[Dataset entries]
******
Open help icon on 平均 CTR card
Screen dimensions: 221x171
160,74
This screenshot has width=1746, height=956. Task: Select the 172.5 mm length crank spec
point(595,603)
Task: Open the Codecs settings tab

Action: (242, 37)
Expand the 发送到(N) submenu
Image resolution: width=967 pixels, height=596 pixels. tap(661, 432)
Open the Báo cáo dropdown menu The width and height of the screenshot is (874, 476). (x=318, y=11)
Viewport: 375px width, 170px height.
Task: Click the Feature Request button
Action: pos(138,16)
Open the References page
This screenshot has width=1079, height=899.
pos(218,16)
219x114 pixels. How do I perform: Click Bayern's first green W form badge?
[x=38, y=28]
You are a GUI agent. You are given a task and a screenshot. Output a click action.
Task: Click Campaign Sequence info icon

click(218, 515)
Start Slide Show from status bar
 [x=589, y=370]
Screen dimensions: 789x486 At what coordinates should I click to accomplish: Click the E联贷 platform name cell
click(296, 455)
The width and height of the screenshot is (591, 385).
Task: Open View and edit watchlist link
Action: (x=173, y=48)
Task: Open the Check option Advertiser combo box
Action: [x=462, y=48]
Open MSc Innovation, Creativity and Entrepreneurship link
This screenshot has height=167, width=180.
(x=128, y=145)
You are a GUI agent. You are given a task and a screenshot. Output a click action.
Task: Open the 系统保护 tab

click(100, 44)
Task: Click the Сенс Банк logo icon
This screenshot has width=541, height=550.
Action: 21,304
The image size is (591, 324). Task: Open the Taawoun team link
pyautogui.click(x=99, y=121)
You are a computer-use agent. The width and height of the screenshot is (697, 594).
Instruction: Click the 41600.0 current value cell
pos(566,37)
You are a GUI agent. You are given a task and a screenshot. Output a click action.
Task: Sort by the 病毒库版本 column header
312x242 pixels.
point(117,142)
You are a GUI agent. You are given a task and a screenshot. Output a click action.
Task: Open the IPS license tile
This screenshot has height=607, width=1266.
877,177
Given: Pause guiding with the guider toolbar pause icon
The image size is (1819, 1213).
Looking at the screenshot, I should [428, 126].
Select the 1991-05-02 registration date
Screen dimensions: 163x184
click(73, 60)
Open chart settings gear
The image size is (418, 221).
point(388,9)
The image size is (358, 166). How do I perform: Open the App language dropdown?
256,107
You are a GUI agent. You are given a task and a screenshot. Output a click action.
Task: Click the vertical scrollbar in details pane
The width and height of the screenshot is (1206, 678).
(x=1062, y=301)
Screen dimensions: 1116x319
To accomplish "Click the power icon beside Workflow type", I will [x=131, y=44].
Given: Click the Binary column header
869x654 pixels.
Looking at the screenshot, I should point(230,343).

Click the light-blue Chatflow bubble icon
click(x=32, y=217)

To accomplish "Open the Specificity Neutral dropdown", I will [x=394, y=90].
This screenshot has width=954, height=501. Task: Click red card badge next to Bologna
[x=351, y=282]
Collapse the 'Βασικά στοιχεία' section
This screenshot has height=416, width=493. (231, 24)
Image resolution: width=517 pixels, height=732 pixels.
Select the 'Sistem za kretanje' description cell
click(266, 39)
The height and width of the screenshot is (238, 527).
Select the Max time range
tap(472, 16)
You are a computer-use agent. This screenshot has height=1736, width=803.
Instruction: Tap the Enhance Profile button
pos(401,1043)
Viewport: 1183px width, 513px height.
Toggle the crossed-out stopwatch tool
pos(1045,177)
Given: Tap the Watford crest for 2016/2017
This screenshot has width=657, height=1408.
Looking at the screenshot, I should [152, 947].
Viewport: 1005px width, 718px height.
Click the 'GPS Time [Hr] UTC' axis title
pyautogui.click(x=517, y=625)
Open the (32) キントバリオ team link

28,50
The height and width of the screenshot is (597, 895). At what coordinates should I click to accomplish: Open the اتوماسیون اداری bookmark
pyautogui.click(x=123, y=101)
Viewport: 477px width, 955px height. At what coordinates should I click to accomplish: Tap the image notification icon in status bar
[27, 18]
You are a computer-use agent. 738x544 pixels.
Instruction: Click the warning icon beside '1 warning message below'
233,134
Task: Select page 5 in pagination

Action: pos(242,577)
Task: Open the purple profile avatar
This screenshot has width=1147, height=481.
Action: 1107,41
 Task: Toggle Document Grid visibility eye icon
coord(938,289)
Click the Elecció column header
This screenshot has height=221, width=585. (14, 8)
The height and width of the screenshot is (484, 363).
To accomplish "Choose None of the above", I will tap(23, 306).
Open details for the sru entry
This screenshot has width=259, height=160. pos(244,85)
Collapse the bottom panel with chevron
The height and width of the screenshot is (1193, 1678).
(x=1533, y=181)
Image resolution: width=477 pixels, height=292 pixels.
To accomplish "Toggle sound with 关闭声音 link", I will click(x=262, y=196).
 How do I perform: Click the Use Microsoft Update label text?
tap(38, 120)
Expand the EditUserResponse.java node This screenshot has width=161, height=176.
******
EXERCISE DETAILS:
Can you reproduce, word for word, the part of the data that opens with the line containing "Task: Toggle Document" and runs through the final line of the data?

SOLUTION FOR THIS PROBLEM:
 Task: Toggle Document Grid visibility eye icon
coord(938,289)
Click the Elecció column header
This screenshot has height=221, width=585. (14, 8)
The height and width of the screenshot is (484, 363).
To accomplish "Choose None of the above", I will tap(23, 306).
Open details for the sru entry
This screenshot has width=259, height=160. pos(244,85)
Collapse the bottom panel with chevron
The height and width of the screenshot is (1193, 1678).
(x=1533, y=181)
Image resolution: width=477 pixels, height=292 pixels.
To accomplish "Toggle sound with 关闭声音 link", I will click(x=262, y=196).
 How do I perform: Click the Use Microsoft Update label text?
tap(38, 120)
Expand the EditUserResponse.java node This screenshot has width=161, height=176.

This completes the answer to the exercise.